--- START ---
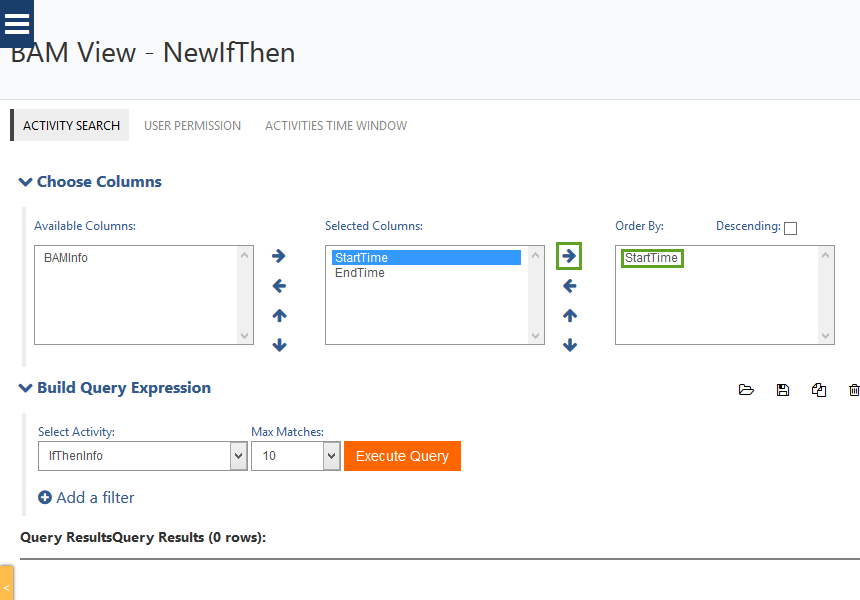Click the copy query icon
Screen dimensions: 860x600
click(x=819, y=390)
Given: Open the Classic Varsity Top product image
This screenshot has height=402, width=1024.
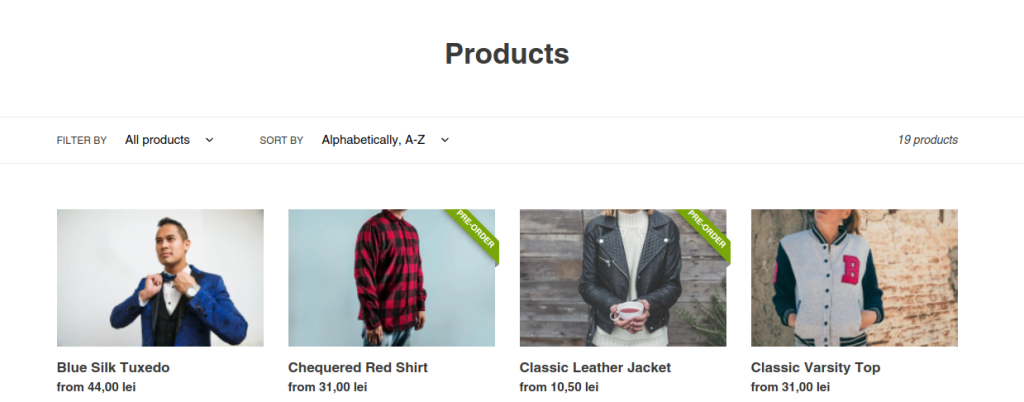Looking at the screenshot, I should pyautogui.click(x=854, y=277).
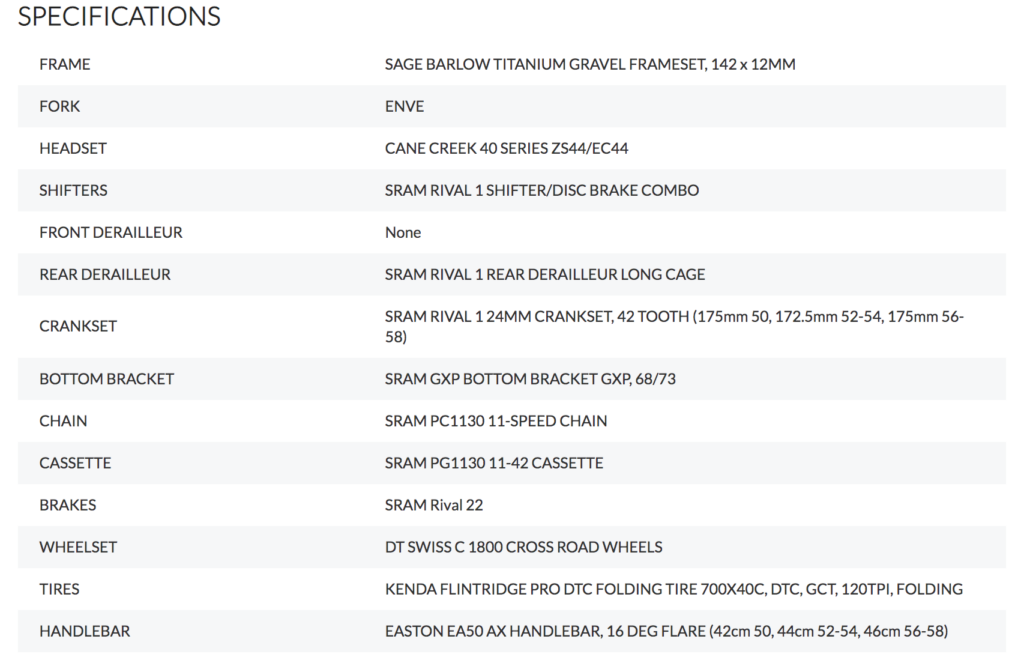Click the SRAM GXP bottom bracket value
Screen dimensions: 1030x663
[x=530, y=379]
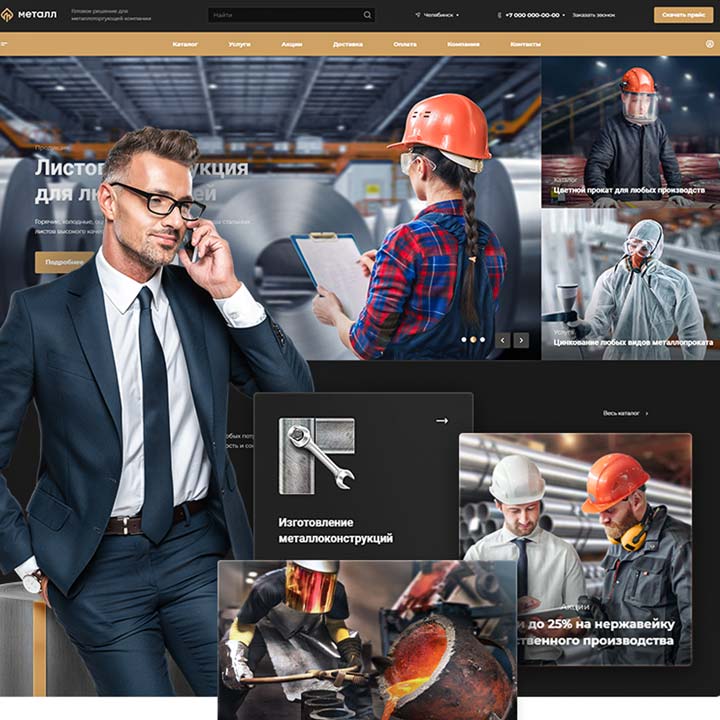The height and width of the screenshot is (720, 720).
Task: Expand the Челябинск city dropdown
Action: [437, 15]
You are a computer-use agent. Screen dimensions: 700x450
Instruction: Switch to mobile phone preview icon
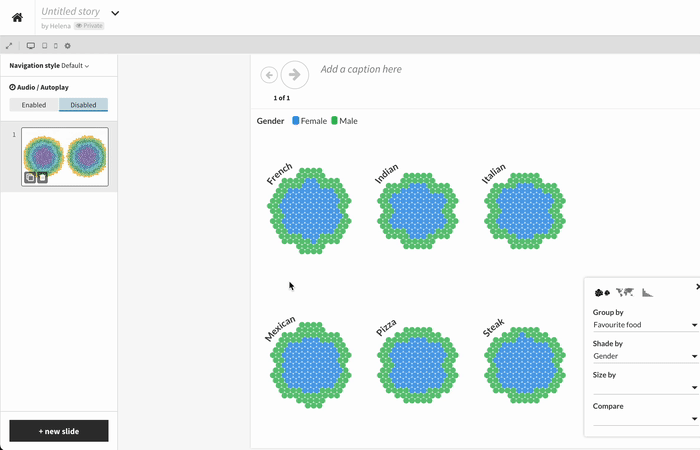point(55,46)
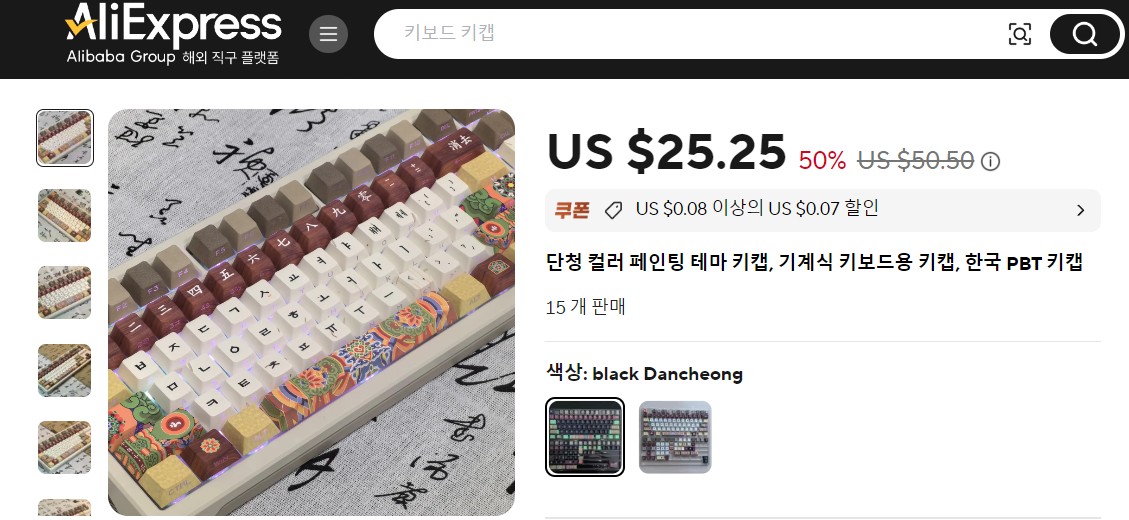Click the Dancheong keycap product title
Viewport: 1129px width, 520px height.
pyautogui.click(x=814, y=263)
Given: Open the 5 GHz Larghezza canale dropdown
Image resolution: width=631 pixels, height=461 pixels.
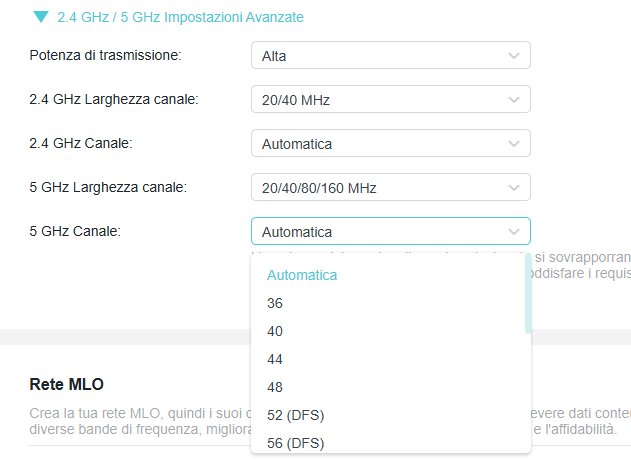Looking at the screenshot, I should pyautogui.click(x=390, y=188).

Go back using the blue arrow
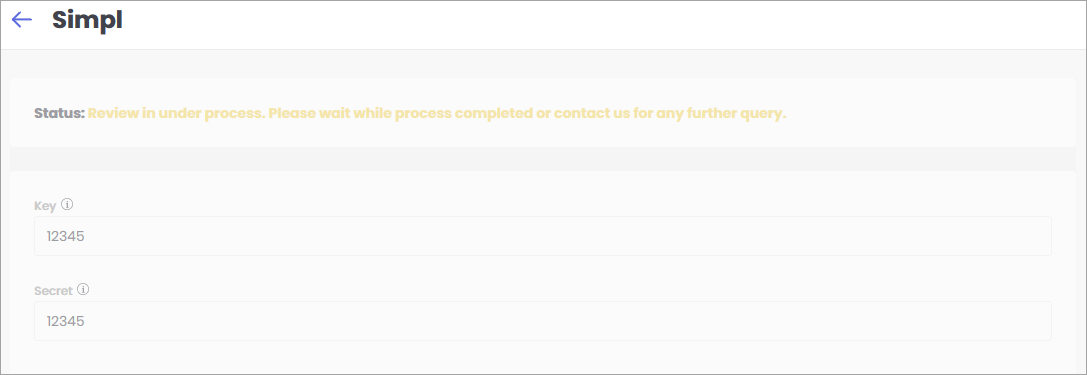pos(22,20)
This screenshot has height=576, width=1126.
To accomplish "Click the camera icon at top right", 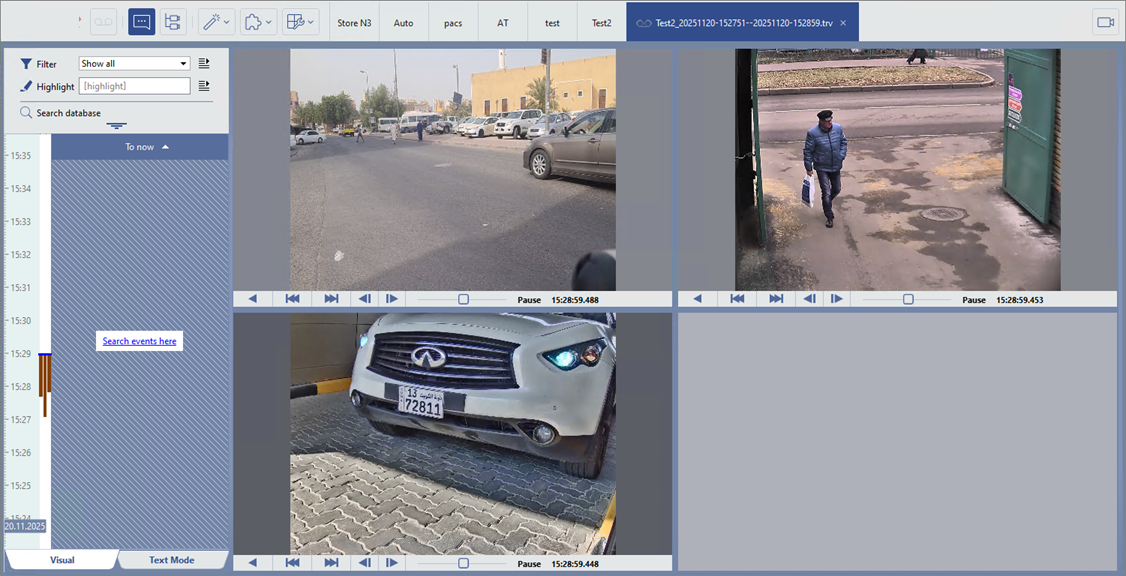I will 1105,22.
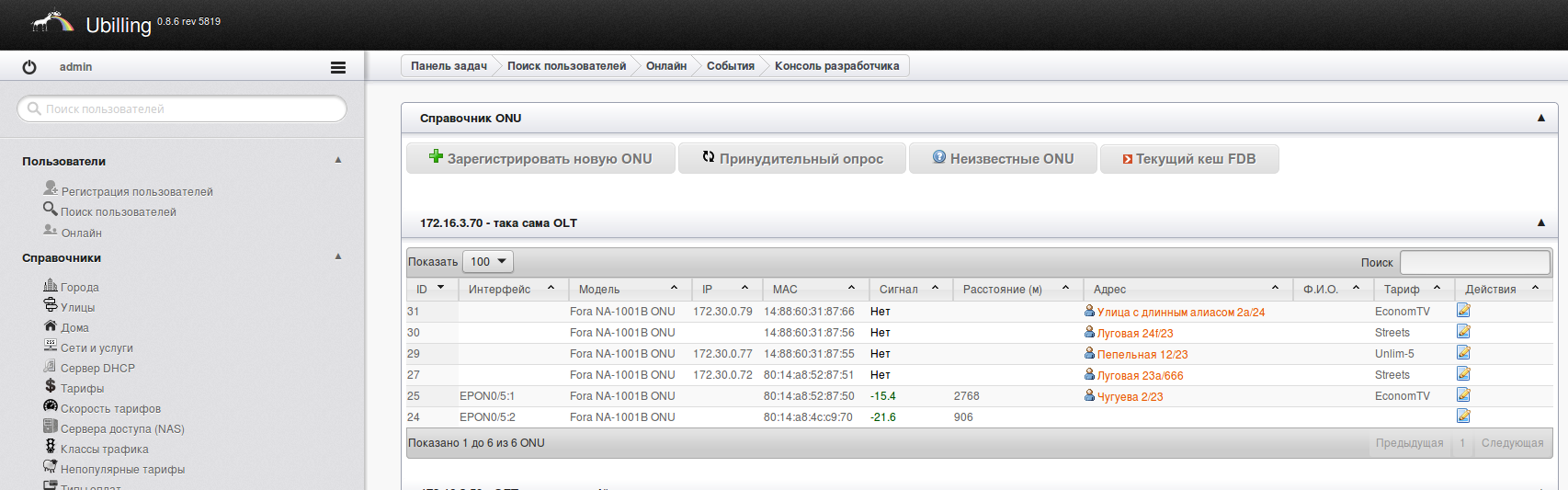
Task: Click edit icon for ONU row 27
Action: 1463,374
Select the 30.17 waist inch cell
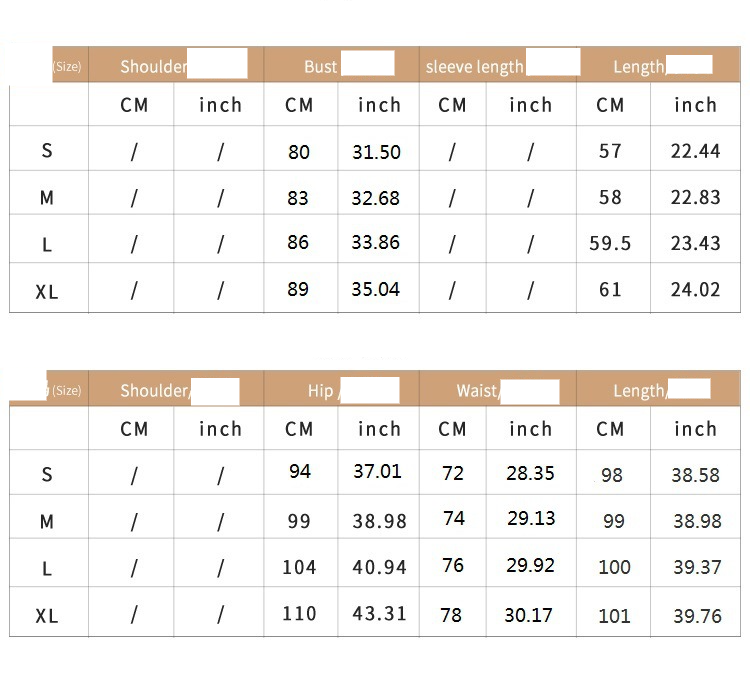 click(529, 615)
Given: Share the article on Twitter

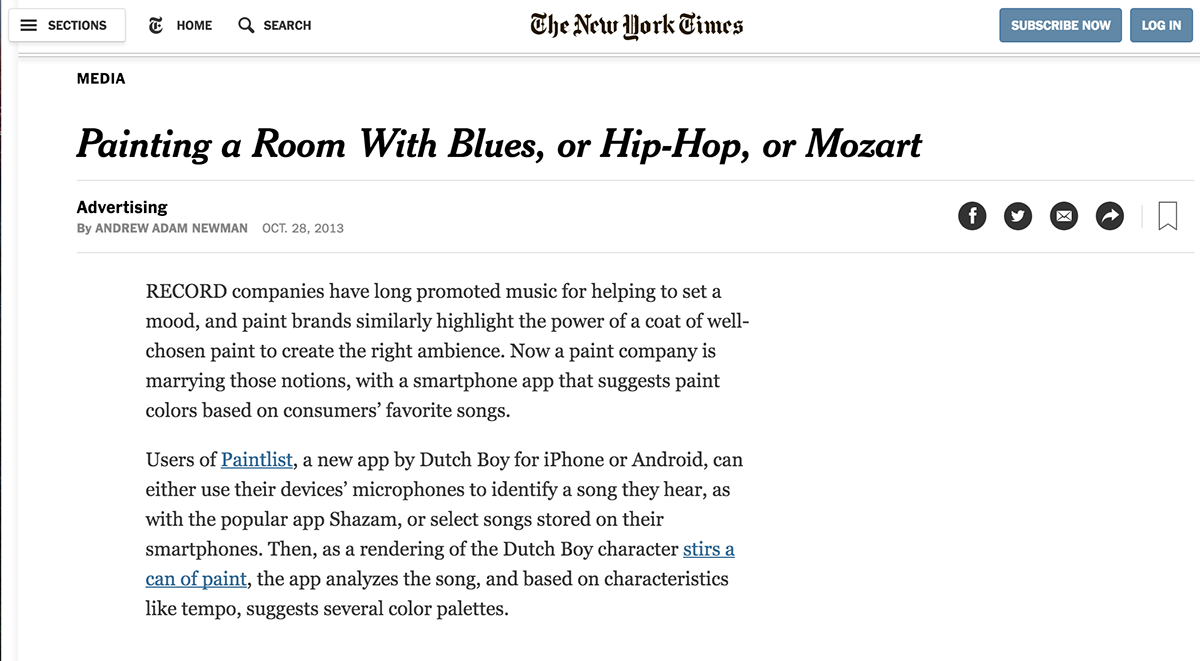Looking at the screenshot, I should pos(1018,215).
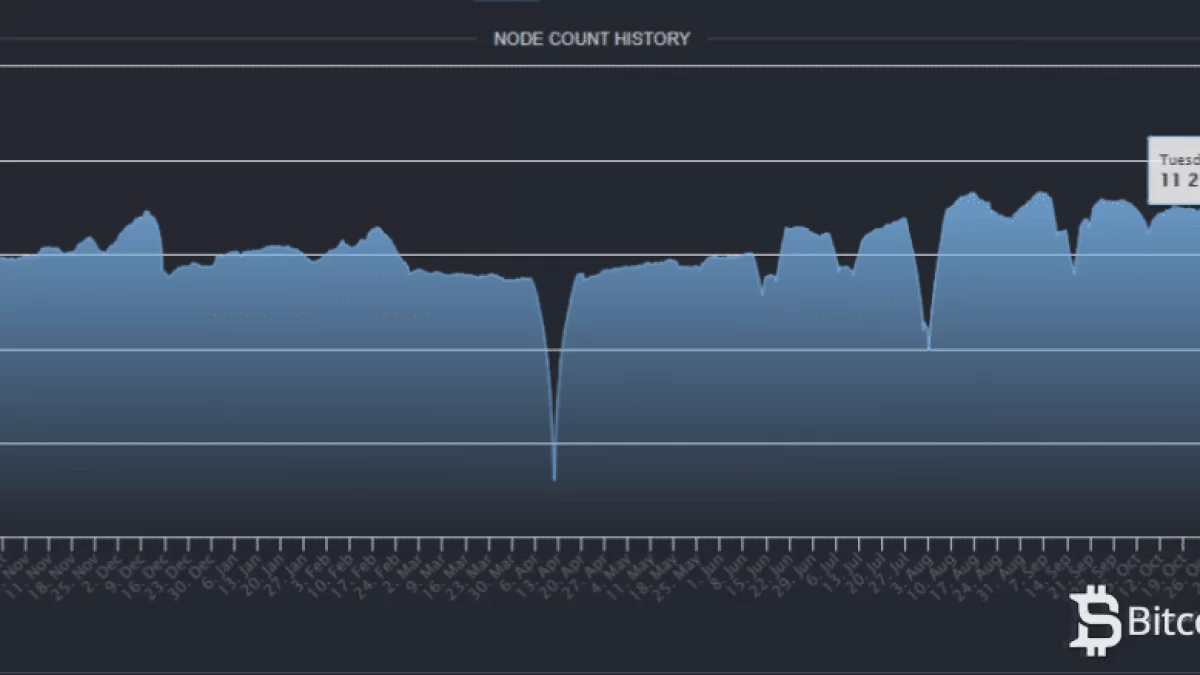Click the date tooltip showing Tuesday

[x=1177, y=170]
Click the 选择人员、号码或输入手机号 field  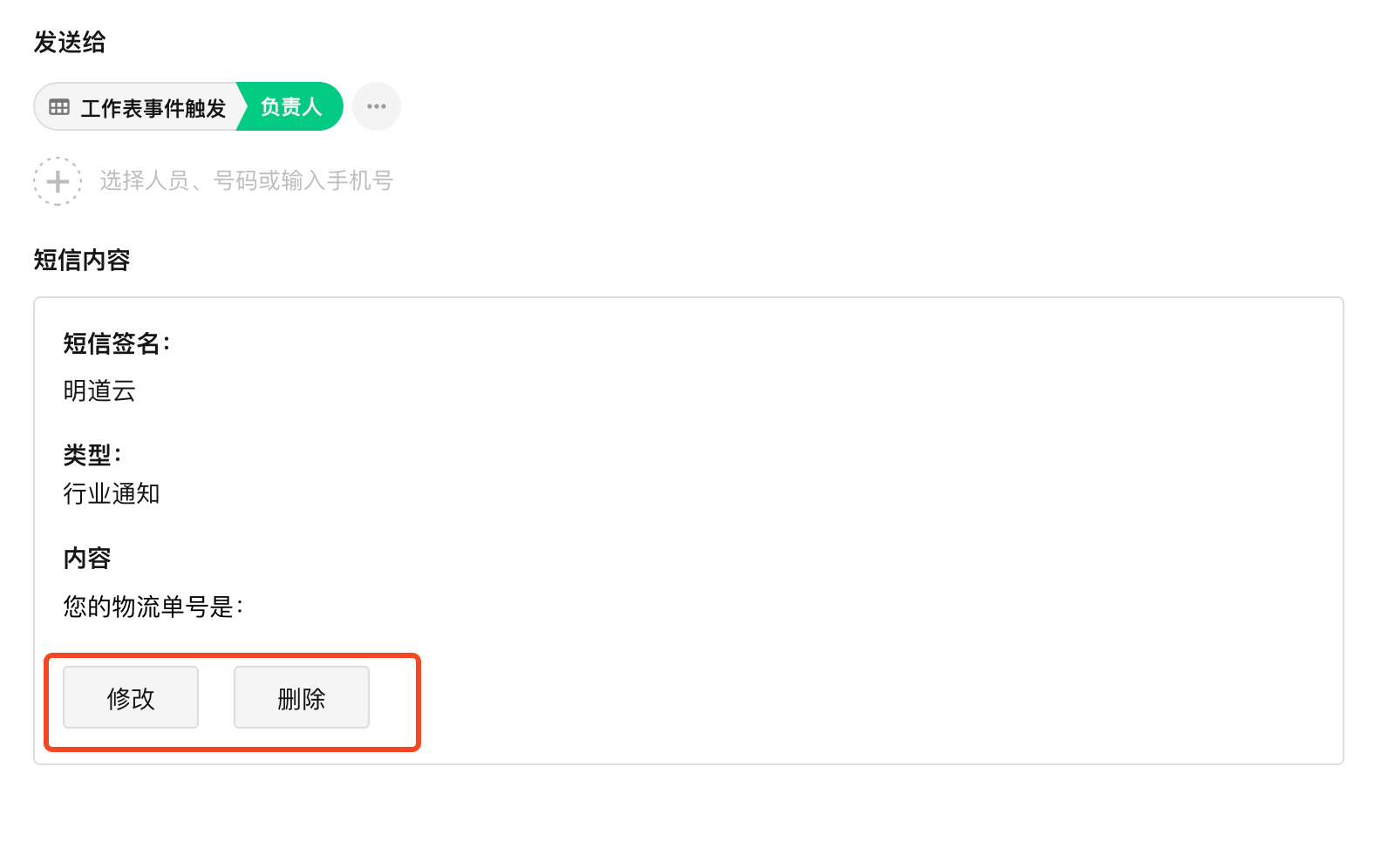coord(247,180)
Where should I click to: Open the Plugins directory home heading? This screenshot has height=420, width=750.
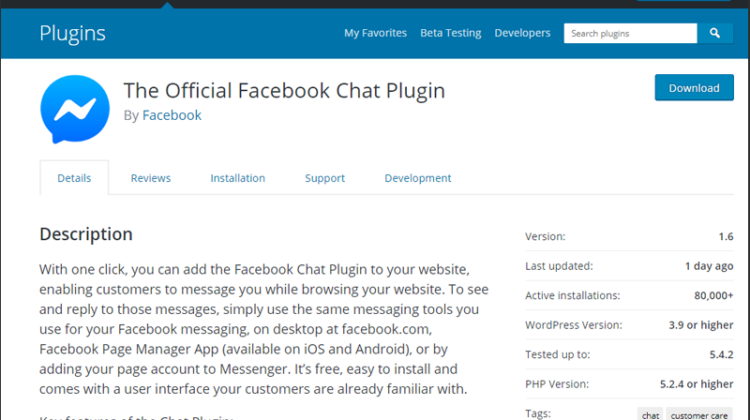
--- END ---
Exercise:
Give again the lines of the listing above that run from the one with "Instruction: Switch to" up to and including the one with "Given: Open the 5". Keep them exact and omit the pictures.

Output:
Instruction: Switch to mobile phone preview icon
point(55,46)
Click the Dancheong keycap product title
Viewport: 1129px width, 520px height.
pyautogui.click(x=814, y=263)
Given: Open the 5 GHz Larghezza canale dropdown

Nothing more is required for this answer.